__YOUR OBJECTIVE__: The data below is to be output in full, unchanged.

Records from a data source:
======

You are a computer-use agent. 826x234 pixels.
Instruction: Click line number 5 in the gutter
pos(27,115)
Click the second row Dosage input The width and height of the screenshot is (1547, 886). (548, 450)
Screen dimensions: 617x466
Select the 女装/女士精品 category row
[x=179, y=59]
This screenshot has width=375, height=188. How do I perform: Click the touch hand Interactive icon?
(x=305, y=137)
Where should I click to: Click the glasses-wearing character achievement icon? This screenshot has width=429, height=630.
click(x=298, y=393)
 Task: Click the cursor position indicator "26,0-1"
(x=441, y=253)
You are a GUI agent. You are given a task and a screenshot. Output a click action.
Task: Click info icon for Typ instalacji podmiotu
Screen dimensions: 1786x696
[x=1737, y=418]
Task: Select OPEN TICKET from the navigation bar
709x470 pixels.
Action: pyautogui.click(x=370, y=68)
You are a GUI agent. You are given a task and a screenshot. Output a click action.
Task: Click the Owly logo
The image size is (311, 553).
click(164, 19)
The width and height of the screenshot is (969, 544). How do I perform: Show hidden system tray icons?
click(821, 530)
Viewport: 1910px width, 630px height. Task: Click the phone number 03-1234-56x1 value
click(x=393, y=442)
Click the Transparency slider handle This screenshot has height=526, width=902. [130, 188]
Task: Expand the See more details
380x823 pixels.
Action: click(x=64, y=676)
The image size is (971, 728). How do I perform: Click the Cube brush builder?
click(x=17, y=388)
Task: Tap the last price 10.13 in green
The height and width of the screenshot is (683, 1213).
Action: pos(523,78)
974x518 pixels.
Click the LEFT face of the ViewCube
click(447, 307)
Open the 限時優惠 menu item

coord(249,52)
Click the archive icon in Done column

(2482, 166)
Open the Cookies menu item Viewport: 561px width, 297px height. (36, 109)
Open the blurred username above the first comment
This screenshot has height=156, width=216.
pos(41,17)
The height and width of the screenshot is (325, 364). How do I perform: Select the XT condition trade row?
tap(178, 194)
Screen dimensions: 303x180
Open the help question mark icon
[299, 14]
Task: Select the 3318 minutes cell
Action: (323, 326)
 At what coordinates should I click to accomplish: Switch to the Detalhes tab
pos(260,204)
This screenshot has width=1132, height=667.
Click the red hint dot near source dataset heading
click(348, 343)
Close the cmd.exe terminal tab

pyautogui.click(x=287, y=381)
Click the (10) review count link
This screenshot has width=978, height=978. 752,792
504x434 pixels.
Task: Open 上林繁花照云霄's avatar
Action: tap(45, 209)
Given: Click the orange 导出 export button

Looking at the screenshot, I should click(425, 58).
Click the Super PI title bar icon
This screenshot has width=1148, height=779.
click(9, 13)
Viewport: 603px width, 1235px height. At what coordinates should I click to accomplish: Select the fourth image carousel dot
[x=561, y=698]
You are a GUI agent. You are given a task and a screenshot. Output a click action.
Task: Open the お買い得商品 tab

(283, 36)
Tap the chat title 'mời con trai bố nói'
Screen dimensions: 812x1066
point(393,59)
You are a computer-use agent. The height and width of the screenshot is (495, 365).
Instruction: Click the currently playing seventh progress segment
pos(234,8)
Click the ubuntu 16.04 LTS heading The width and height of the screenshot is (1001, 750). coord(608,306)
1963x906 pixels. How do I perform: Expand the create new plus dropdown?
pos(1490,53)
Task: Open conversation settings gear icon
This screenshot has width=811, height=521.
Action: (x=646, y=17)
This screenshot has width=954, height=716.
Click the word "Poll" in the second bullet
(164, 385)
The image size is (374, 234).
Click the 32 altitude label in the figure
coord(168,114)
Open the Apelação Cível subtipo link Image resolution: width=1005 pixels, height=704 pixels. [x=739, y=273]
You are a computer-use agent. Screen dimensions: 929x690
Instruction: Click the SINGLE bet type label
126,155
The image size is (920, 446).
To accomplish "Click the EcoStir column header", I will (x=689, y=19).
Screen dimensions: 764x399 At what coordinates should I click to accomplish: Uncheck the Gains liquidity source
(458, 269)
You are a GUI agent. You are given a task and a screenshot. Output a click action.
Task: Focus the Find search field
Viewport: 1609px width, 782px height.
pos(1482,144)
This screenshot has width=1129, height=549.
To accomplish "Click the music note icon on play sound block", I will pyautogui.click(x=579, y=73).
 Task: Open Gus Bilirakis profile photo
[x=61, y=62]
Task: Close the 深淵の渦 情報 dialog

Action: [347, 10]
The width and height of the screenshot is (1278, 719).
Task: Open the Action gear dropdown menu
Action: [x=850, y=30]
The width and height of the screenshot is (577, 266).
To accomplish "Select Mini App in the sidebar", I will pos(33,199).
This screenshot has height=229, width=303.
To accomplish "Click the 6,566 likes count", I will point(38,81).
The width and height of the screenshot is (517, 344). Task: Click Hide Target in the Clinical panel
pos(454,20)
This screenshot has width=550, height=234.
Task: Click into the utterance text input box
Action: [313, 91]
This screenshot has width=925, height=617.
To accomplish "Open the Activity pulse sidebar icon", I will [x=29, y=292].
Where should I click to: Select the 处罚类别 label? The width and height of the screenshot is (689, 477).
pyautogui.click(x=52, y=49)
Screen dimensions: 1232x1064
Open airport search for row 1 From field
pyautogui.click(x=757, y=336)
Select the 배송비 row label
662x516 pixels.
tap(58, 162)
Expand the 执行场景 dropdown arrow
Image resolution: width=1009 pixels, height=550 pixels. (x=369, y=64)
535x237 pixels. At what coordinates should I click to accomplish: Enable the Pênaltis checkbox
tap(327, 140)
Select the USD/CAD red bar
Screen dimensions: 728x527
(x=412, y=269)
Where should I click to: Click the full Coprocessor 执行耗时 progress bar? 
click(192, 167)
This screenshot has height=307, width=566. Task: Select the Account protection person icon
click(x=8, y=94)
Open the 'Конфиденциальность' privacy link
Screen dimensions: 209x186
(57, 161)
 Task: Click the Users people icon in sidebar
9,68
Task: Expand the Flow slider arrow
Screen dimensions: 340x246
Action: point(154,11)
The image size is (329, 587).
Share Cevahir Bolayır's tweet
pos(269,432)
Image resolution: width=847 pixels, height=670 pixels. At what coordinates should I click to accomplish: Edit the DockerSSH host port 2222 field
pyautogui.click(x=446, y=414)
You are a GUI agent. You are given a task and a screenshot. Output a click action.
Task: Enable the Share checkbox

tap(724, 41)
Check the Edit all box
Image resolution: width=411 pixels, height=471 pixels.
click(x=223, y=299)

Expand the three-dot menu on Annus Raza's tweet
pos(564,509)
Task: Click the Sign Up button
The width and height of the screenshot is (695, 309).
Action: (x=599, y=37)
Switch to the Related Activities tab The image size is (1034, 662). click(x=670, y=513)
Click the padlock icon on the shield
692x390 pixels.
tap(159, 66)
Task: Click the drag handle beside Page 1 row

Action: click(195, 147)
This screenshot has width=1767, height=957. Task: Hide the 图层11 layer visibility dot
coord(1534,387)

======

__WRITTEN SOLUTION__:
You are a computer-use agent. 826x234 pixels.
Instruction: Click line number 5 in the gutter
pos(27,115)
Click the second row Dosage input The width and height of the screenshot is (1547, 886). (548, 450)
Screen dimensions: 617x466
Select the 女装/女士精品 category row
[x=179, y=59]
This screenshot has width=375, height=188. How do I perform: Click the touch hand Interactive icon?
(x=305, y=137)
Where should I click to: Click the glasses-wearing character achievement icon? This screenshot has width=429, height=630.
click(x=298, y=393)
 Task: Click the cursor position indicator "26,0-1"
(x=441, y=253)
You are a GUI agent. You are given a task and a screenshot. Output a click action.
Task: Click info icon for Typ instalacji podmiotu
Screen dimensions: 1786x696
[x=1737, y=418]
Task: Select OPEN TICKET from the navigation bar
709x470 pixels.
Action: pyautogui.click(x=370, y=68)
You are a GUI agent. You are given a task and a screenshot. Output a click action.
Task: Click the Owly logo
The image size is (311, 553).
click(164, 19)
The width and height of the screenshot is (969, 544). How do I perform: Show hidden system tray icons?
click(821, 530)
Viewport: 1910px width, 630px height. Task: Click the phone number 03-1234-56x1 value
click(x=393, y=442)
Click the Transparency slider handle This screenshot has height=526, width=902. [130, 188]
Task: Expand the See more details
380x823 pixels.
Action: click(x=64, y=676)
The image size is (971, 728). How do I perform: Click the Cube brush builder?
click(x=17, y=388)
Task: Tap the last price 10.13 in green
The height and width of the screenshot is (683, 1213).
Action: pos(523,78)
974x518 pixels.
Click the LEFT face of the ViewCube
click(447, 307)
Open the 限時優惠 menu item

coord(249,52)
Click the archive icon in Done column

(2482, 166)
Open the Cookies menu item Viewport: 561px width, 297px height. (36, 109)
Open the blurred username above the first comment
This screenshot has height=156, width=216.
pos(41,17)
The height and width of the screenshot is (325, 364). How do I perform: Select the XT condition trade row?
tap(178, 194)
Screen dimensions: 303x180
Open the help question mark icon
[299, 14]
Task: Select the 3318 minutes cell
Action: (323, 326)
 At what coordinates should I click to accomplish: Switch to the Detalhes tab
pos(260,204)
This screenshot has width=1132, height=667.
Click the red hint dot near source dataset heading
click(348, 343)
Close the cmd.exe terminal tab

pyautogui.click(x=287, y=381)
Click the (10) review count link
This screenshot has width=978, height=978. 752,792
504x434 pixels.
Task: Open 上林繁花照云霄's avatar
Action: tap(45, 209)
Given: Click the orange 导出 export button

Looking at the screenshot, I should click(425, 58).
Click the Super PI title bar icon
This screenshot has width=1148, height=779.
click(9, 13)
Viewport: 603px width, 1235px height. At what coordinates should I click to accomplish: Select the fourth image carousel dot
[x=561, y=698]
You are a GUI agent. You are given a task and a screenshot. Output a click action.
Task: Open the お買い得商品 tab

(283, 36)
Tap the chat title 'mời con trai bố nói'
Screen dimensions: 812x1066
point(393,59)
You are a computer-use agent. The height and width of the screenshot is (495, 365).
Instruction: Click the currently playing seventh progress segment
pos(234,8)
Click the ubuntu 16.04 LTS heading The width and height of the screenshot is (1001, 750). coord(608,306)
1963x906 pixels. How do I perform: Expand the create new plus dropdown?
pos(1490,53)
Task: Open conversation settings gear icon
This screenshot has width=811, height=521.
Action: (x=646, y=17)
This screenshot has width=954, height=716.
Click the word "Poll" in the second bullet
(164, 385)
The image size is (374, 234).
Click the 32 altitude label in the figure
coord(168,114)
Open the Apelação Cível subtipo link Image resolution: width=1005 pixels, height=704 pixels. [x=739, y=273]
You are a computer-use agent. Screen dimensions: 929x690
Instruction: Click the SINGLE bet type label
126,155
The image size is (920, 446).
To accomplish "Click the EcoStir column header", I will (x=689, y=19).
Screen dimensions: 764x399 At what coordinates should I click to accomplish: Uncheck the Gains liquidity source
(458, 269)
You are a GUI agent. You are given a task and a screenshot. Output a click action.
Task: Focus the Find search field
Viewport: 1609px width, 782px height.
pos(1482,144)
This screenshot has width=1129, height=549.
To accomplish "Click the music note icon on play sound block", I will pyautogui.click(x=579, y=73).
 Task: Open Gus Bilirakis profile photo
[x=61, y=62]
Task: Close the 深淵の渦 情報 dialog

Action: [347, 10]
The width and height of the screenshot is (1278, 719).
Task: Open the Action gear dropdown menu
Action: [x=850, y=30]
The width and height of the screenshot is (577, 266).
To accomplish "Select Mini App in the sidebar", I will pos(33,199).
This screenshot has height=229, width=303.
To accomplish "Click the 6,566 likes count", I will point(38,81).
The width and height of the screenshot is (517, 344). Task: Click Hide Target in the Clinical panel
pos(454,20)
This screenshot has width=550, height=234.
Task: Click into the utterance text input box
Action: [313, 91]
This screenshot has width=925, height=617.
To accomplish "Open the Activity pulse sidebar icon", I will [x=29, y=292].
Where should I click to: Select the 处罚类别 label? The width and height of the screenshot is (689, 477).
pyautogui.click(x=52, y=49)
Screen dimensions: 1232x1064
Open airport search for row 1 From field
pyautogui.click(x=757, y=336)
Select the 배송비 row label
662x516 pixels.
tap(58, 162)
Expand the 执行场景 dropdown arrow
Image resolution: width=1009 pixels, height=550 pixels. (x=369, y=64)
535x237 pixels. At what coordinates should I click to accomplish: Enable the Pênaltis checkbox
tap(327, 140)
Select the USD/CAD red bar
Screen dimensions: 728x527
(x=412, y=269)
Where should I click to: Click the full Coprocessor 执行耗时 progress bar? 
click(192, 167)
This screenshot has height=307, width=566. Task: Select the Account protection person icon
click(x=8, y=94)
Open the 'Конфиденциальность' privacy link
Screen dimensions: 209x186
(57, 161)
 Task: Click the Users people icon in sidebar
9,68
Task: Expand the Flow slider arrow
Screen dimensions: 340x246
Action: point(154,11)
The image size is (329, 587).
Share Cevahir Bolayır's tweet
pos(269,432)
Image resolution: width=847 pixels, height=670 pixels. At what coordinates should I click to accomplish: Edit the DockerSSH host port 2222 field
pyautogui.click(x=446, y=414)
You are a GUI agent. You are given a task and a screenshot. Output a click action.
Task: Enable the Share checkbox

tap(724, 41)
Check the Edit all box
Image resolution: width=411 pixels, height=471 pixels.
click(x=223, y=299)

Expand the three-dot menu on Annus Raza's tweet
pos(564,509)
Task: Click the Sign Up button
The width and height of the screenshot is (695, 309).
Action: (x=599, y=37)
Switch to the Related Activities tab The image size is (1034, 662). click(x=670, y=513)
Click the padlock icon on the shield
692x390 pixels.
tap(159, 66)
Task: Click the drag handle beside Page 1 row

Action: click(195, 147)
This screenshot has width=1767, height=957. Task: Hide the 图层11 layer visibility dot
coord(1534,387)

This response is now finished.